How Multimodal AI Interfaces Will Revolutionize CX

The next evolution of human-machine interaction could bring about real, unprecedented synergy between humans and machines – with CX as the obvious beneficiary, writes Avaya’s Tvrtko Stosic.

Traditionally, people have interacted with technology via strict, well-defined commands used to complete narrowly specified tasks. In customer service cases, this resulted in traditional IVRs, through which customers gave commands via touchtone user interfaces to get at their desired information or to perform a certain transaction.

As much as a the CX industry has moved on, this traditional mode of interaction hasn’t changed all that much.
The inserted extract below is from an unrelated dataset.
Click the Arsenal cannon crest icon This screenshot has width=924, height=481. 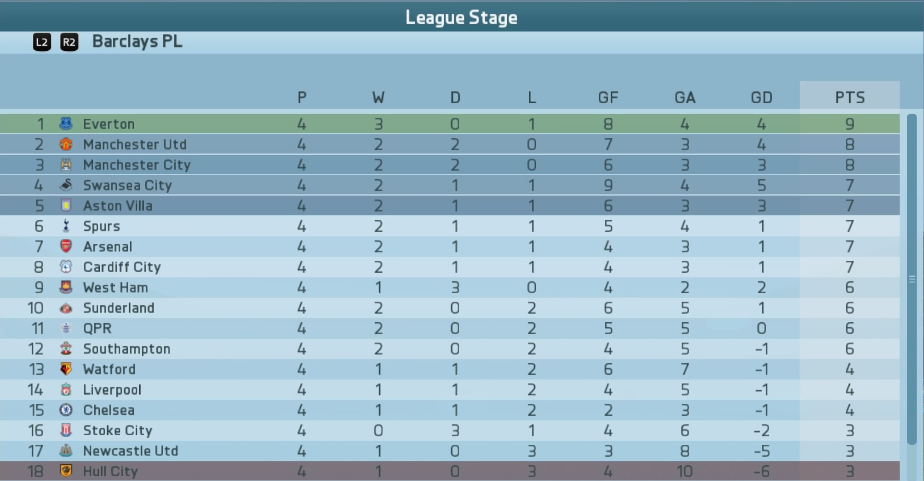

We’ve seen impressive new technologies being deployed, but the way in which they’re employed has kept most workflows tethered to old-school technology interfaces.

The good news is that this may be about to change with advent of multimodal generative AI interfaces, which can not only understand inputs across different modalities and glean intent from them, but also generate content and outcomes across them, too.

Why is this useful? Let’s look at the problem, taking the use of conversational AI as an example. This technology promised a new paradigm through which customers could simply specify intent – without providing every single detail about how to reach a desired outcome – and the voice or chat bot solution will recognise that intent and complete the desired task. From a CX perspective, this means removing the need for complex navigation through IVR trees, which is obviously preferable.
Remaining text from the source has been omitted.